= Beginning of Section =

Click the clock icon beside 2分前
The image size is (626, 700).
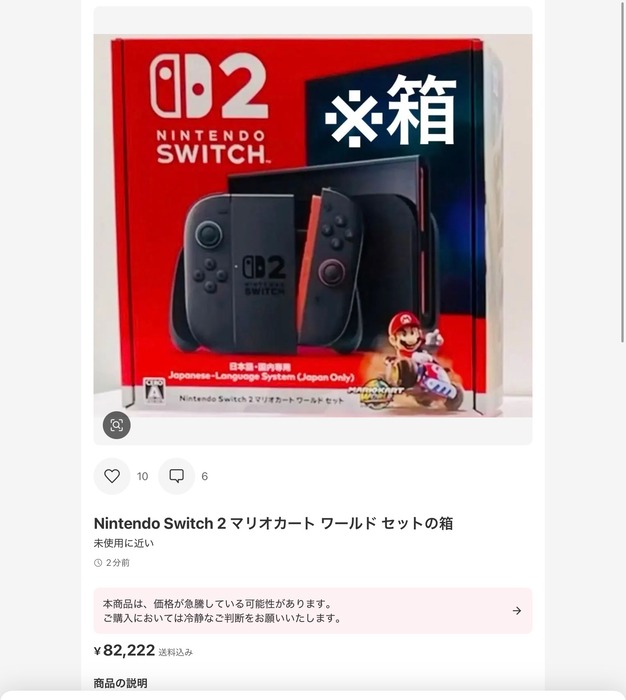[98, 563]
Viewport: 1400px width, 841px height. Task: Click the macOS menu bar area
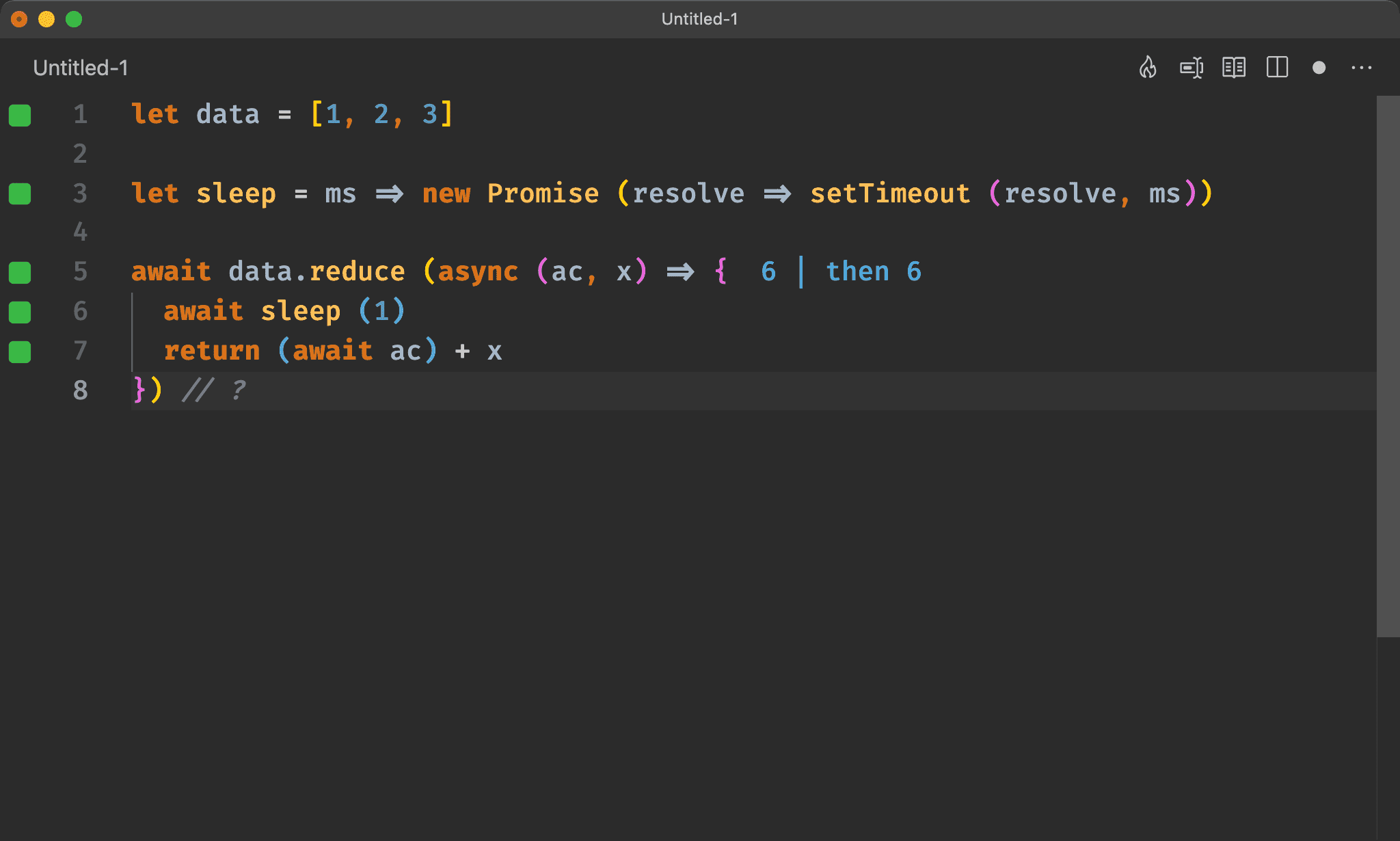[x=700, y=19]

= End of Section =

▶ EXERCISE OBJECTIVE
The whole listing above is to be printed exactly; the pictures stay out.

▶ RESPONSE AREA
Click the clock icon beside 2分前
The image size is (626, 700).
[98, 563]
Viewport: 1400px width, 841px height. Task: Click the macOS menu bar area
[x=700, y=19]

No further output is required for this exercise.